Catégorie : Barcelone 2023

  • Croquetas de crónicas (1/2): le vrai visage de Barcelone

    Je suis repartie à l’aventure dans l’une des villes dont tout le monde parle, au point que j’avais toujours été réticente à y pointer le bout de mon nez : Barcelone. La ville de Gaudí et de son mécène Güell, des Palau, des casas, des casseroles de paëllas sur les bancs de sable de la Barceloneta, aux parcs sauvages et à la Rambla gorgée de monde ; la ville des rues étroites du Barri Gòtic, des vitraux flamboyants de la Sagrada Familia qui toujours veille, incomplète, au rythme du parcours du soleil et de son atmosphère douce et de lenteur, dans laquelle je plonge la tête la première.

    À force d’entendre parler de Barcelone à tous mes retours de vacances depuis l’école primaire, j’en avais une idée très imprécise. Un lieu au goût de tout le monde est si rare qu’il en devient difficile de le visualiser, même sur une carte. Où se trouve donc cette destination de vacances parfaite ? Au bord de la mer ? Au pied d’une montagne ? Là où l’art fourmille ? Où la quête des bars semble infinie ? Où l’on pourrait manger sans jamais se lasser des plats ? Si la ville rassemble tous ces critères, elle est, avant toute chose, là où il est autorisé, voire culturellement encouragé, de vivre avec deux heures de retard. Mais en dépit du fait que Barcelone me susurrait de prendre mon temps dans chaque chose, je n’allais pas en perdre une miette. Naturellement, je reprenais mes habitudes : une paire de baskets solides, un plan de la ville, un stylo et un carnet. Après un café bien tassé sous le beau temps, tout en haut perchée sur la terrasse de mon Airbnb partagé, j’étais prête à me perdre de nouveau. Avant de descendre la cascade d’escaliers de mon immeuble, je saluais Jorge, l’un des propriétaires, et hochais la tête vers le troupeau d’anglaises habitant la chambre collée à la mienne, qui avait plutôt décidé de vivre la nuit et partait se coucher, répandant derrière elles des restes de perruques à paillettes et de peinture corporelle rose fuchsia qui recouvriraient le sol de la salle de bain.
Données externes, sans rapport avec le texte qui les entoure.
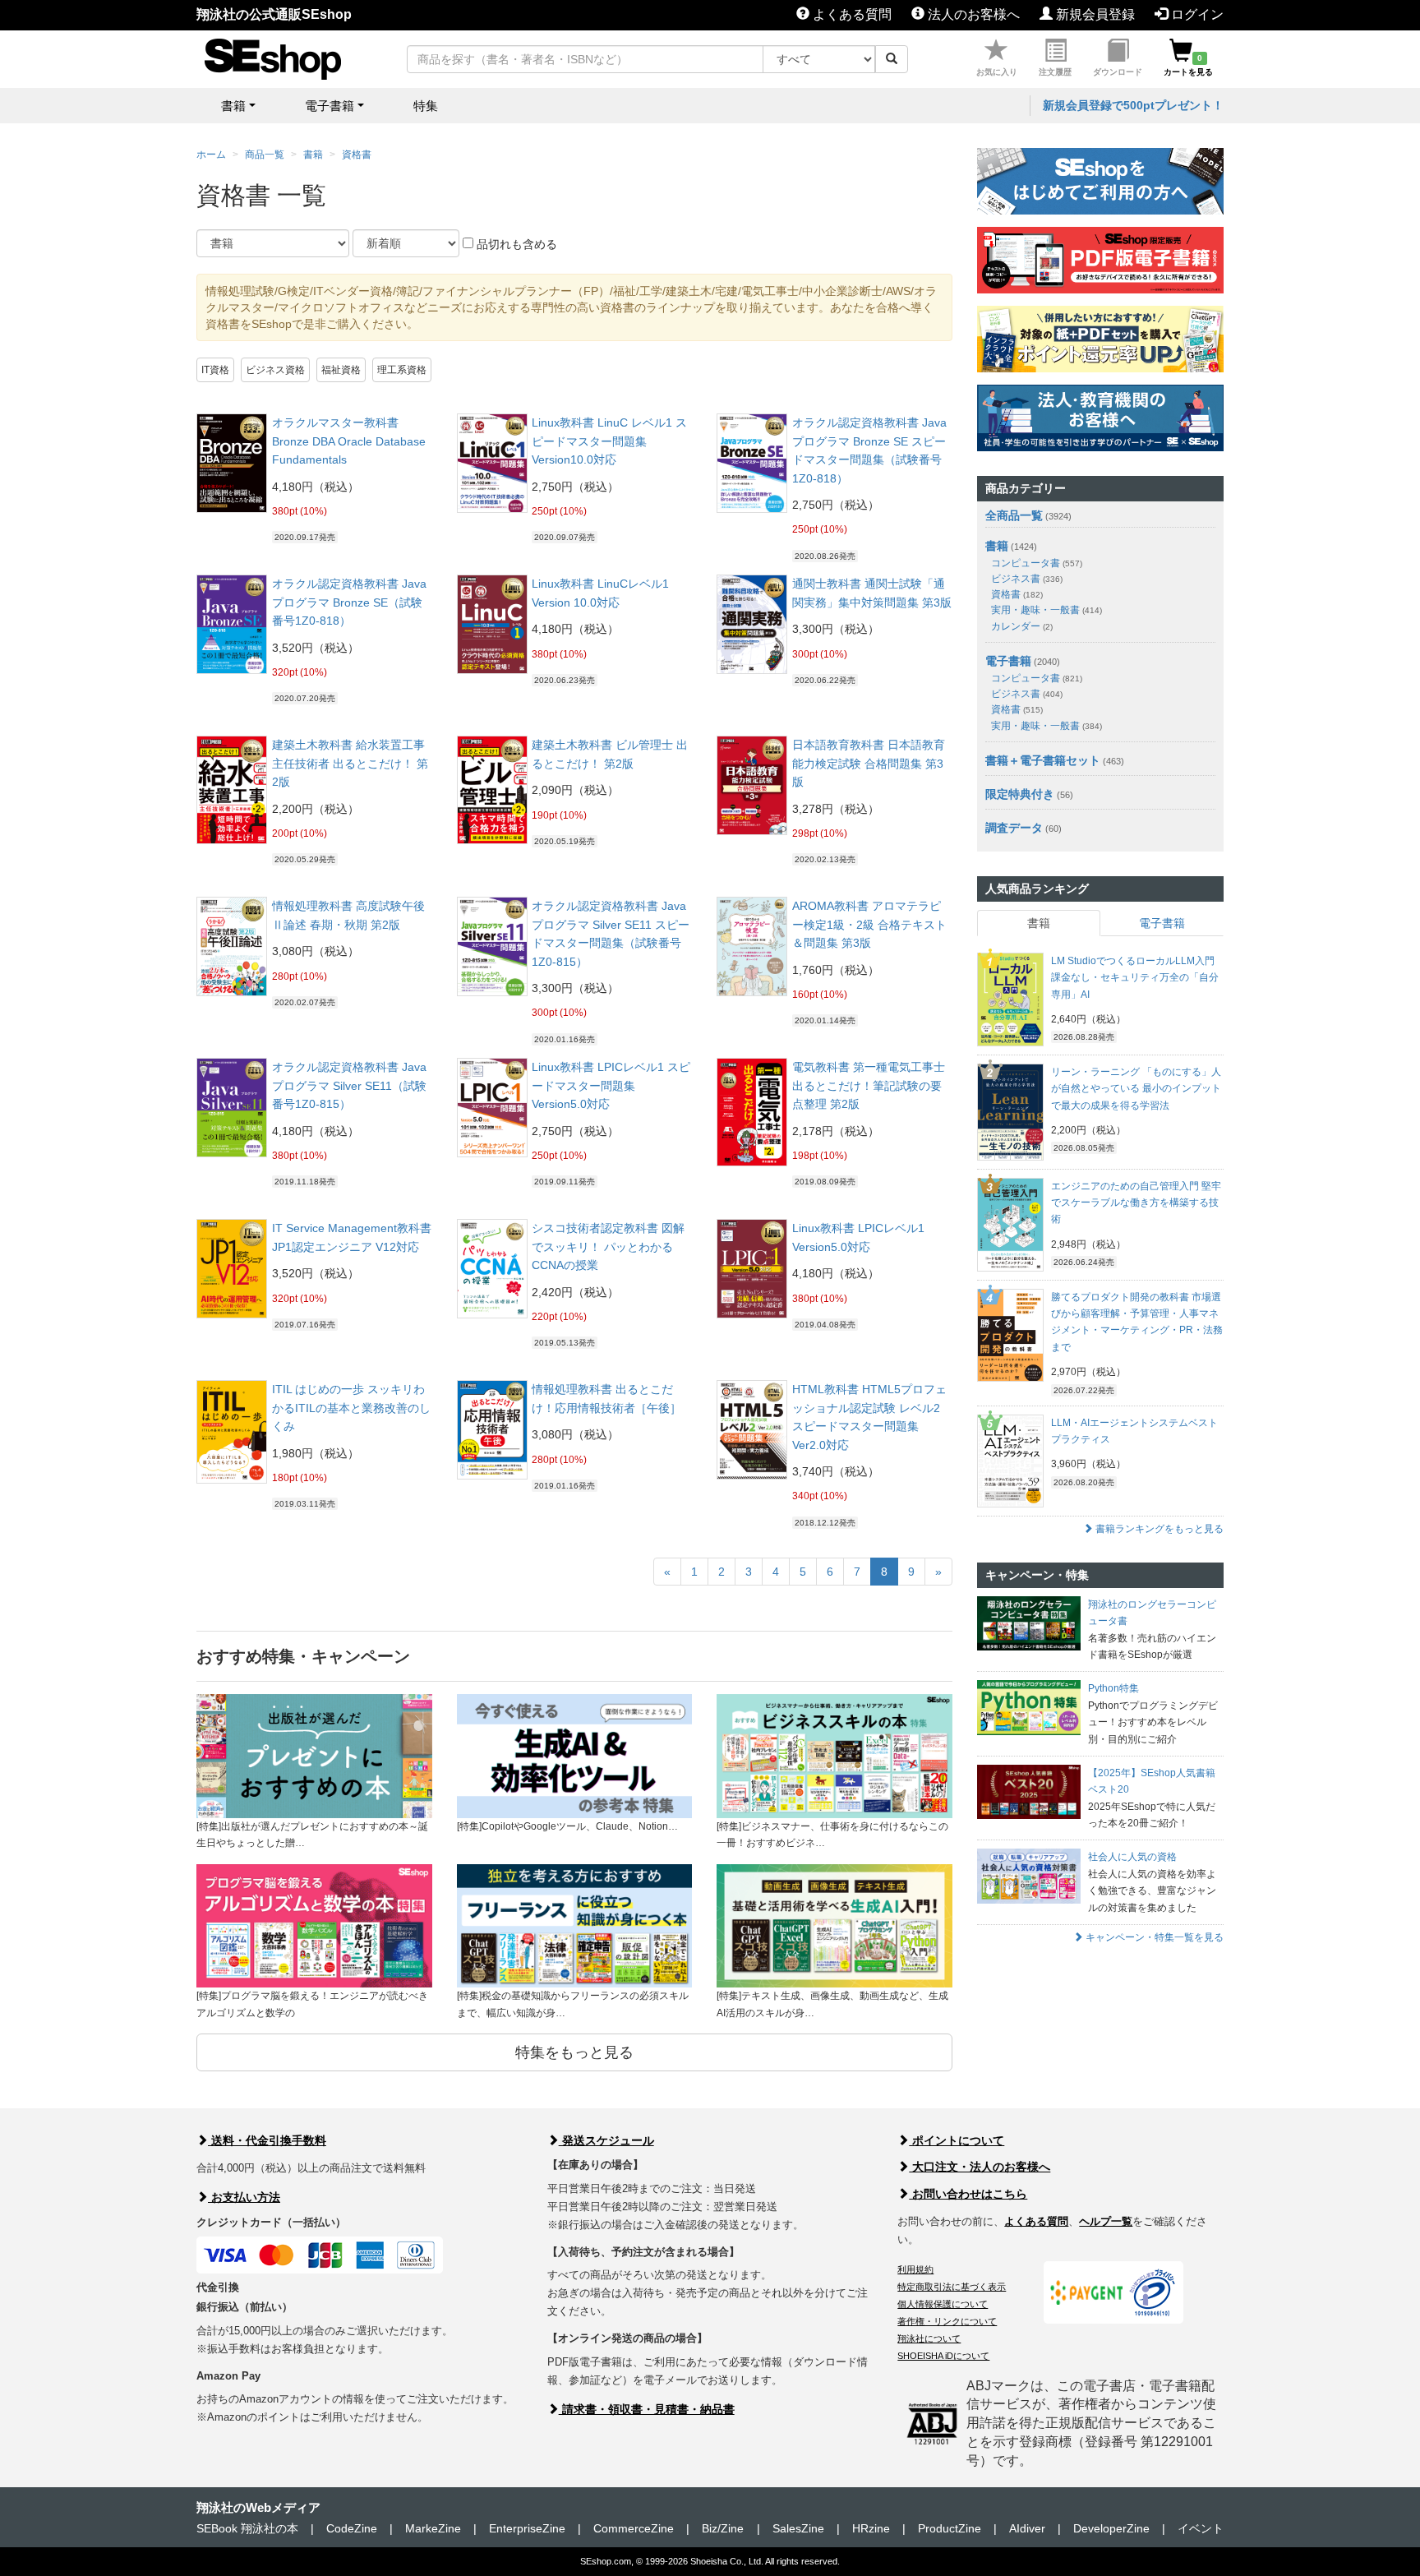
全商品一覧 (1014, 515)
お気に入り (996, 71)
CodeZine (351, 2528)
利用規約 (915, 2269)
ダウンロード (1117, 71)
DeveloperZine (1111, 2528)
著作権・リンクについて (947, 2321)
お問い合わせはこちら (968, 2193)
    Une fois dans les carrers catalanes, souvent désertes le matin, je laisse mes pas faire le reste. Dès les premières heures de déambulation, je m’arrête. Un phénomène que j’ai ressenti lors de mes précédents voyages me frappe de plein fouet. Déjà, tout en haut de la terrasse, je m’étais dit « les toits des plus belles villes où j’ai été se ressemblent : les antennes télé, l’odeur d’un feu de bois, les hommes et femmes s’affairant à étendre le linge, la ronde des mouettes. Encore une fois depuis les sommets je me repère dans la ville face à l’émergence entre les immeubles défraîchis des dômes en tuiles ornées, des clochers de cathédrales, des immeubles modernes. » Là, descendue sur le sol des rues, ce quartier ressemble à celui d’Athènes ; ces balcons où pend le linge m’évoquent Rome ; cette allée d’arbre, Lisbonne ; et ce café, Londres. Ce phénomène, la constatation qu’en réalité toutes les villes se mélangent, nous mettant au défi de nous identifier à chaque coin de rue sans l’avoir jamais traversé, nous rappelle qu’où que l’on soit, nous autre, êtres, appartenons au même plan. Certes, notre position géographique change et le climat varie, mais le souvenir de notre vécu, à l’esprit aéré et plus ouvert, se met au service du monde et de nous, comme un ensemble.

    Je n’oublie pas l’importance des cultures, moteur de notre curiosité, qui pousse cet appel primitif auquel l’humain se soumet, celui d’éclater les frontières. Continuer de parcourir, sans cesse, d’aller au-delà de ce que nos yeux peuvent déceler. Ainsi, je laisse mon corps et ma pensée se confondre, remonter le temps ici, à Barcelone, par le pouvoir de ses architectures uniques. Gravir le Montjuïc et surplomber l’océan de la ville à l’Ouest, prier devant les cimetières à l’allure de quartier de HLM au Sud, m’allonger dans l’herbe du Parc de la Ciutadella pour écouter les musiciens itinérants à l’Est, suivre à la trace les habitants tous vêtus de leur maillot FCB avant un match contre Madrid au Nord, la liste de ce que nous pouvons partager est longue. Sans la variation des noms de lieux, elle s’appliquerait partout. En un mot, ma conquête d’une ville au visage de toutes les autres ne pouvait être que pacifiste, sans effort de ma part d’y laisser la trace de mon passage, dans l’harmonie de la différence et de l’unité.